The user interface is simple, and deliberately so. In essence all we need is a label, a button and a textbox. To get up and running quickly we'll use firebase to handle incoming and outgoing messages. You don't need a firebase account to get the demo working, but if you plan on publishing your app to the Play Store then you should really sign up for your own account.

What You'll Be Building

In this app we'll learn how to add aditional screens, and how to pass information between screens. On the first screen we'll show the user a basic log in screen, while on the second scree we'll be creating a peer-to-peer chat app that highlights who is speaking with colourful usernames and which updates in real time.

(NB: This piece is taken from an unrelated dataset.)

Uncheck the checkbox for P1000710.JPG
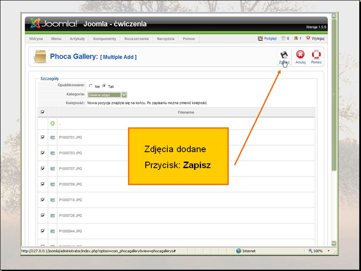The image size is (361, 271). click(x=42, y=200)
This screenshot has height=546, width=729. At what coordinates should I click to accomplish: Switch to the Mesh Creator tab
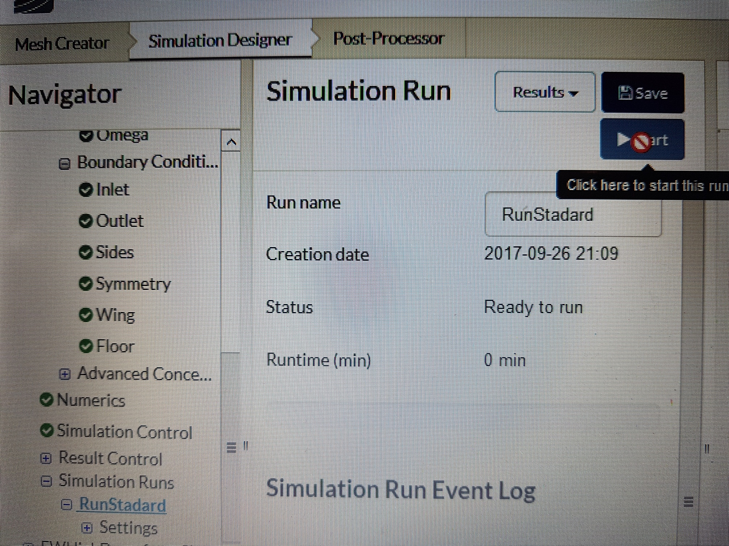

Download the .aia Template. Clone in Thunkable

Screen1 Design

All the components for the design of Screen1 come from the User Interface palette. The TextBox and PasswordTextBox, as their names imply, are used to enter plain text and password text and we will use them to get the users name and password. When the button is pressed the app will try to sign the user in, and if they make a mistake we will use the notifier to tell them to guess again.

Screen1 Blocks

The scenario here is not supposed to provide a high level of encryptyion or security, but rather to show how data can be sent between two screens. In this first snippet we see a global variable used to store our password. When the button is pressed we check whether the user has typed the correct password in the PasswordTextBox. If the passwords match then we open "Screen2" and pass the username from the TextBox, as the start value to Screen2.

In the first example we're making the assumption that the user always knows the correct password, or that the user never makes mistakes - both of which are dangerous assumptions to make! To improve the UX we'll use the notifer component to create a pop-up if they ever get the password wrong. Just like the join block in our first app, the if block also has a mutator that we can use to add additional test conditions. In this app the password is either right or wrong so we only need if and else.

That's it really for Screen1, we've learned about opening new screens, using start values and if-then-else in quick succession so this might be a good opportunity to go back and re-read what we've just covered before moving on to the next screen.

Screen2 Design

This minimal design is very similar to Thunkaboards, but we take greater care with the positioning of the components. In the Layout drawer of the designer we can find horizontal and vertical arrangements which give us great control over component positioning. We have a label, with width and height set to fill parent, and scrollable is selected. In order to change the colour of the text in the label, make sure that the HTML Format property is also selected.

Screen2 Blocks

The blocks are a little more complex than the previous app and we need a bit more background knowledge to fully understand everything. We'll learn a little bit about how computers display colours and how to represent data using HTML. In order to get everything working we need to break all of these requirements into smaller, simpler sub-tasks. The whole point of this app is to transmit messages instantly, so we'll start there, but there are several points to cover so here's a quick overview:

1. Greet the user by name
2. Send data with Firebase
3. Use HTML to format strings
4. Create a Procedure
5. Learn about Colours

1. Greet the User by Name

Recall that on Screen1 we sent the username as a start value to Screen2. To start off we will get that username and personalise the title bar with thier name. You can find the get start value block in the Control palette.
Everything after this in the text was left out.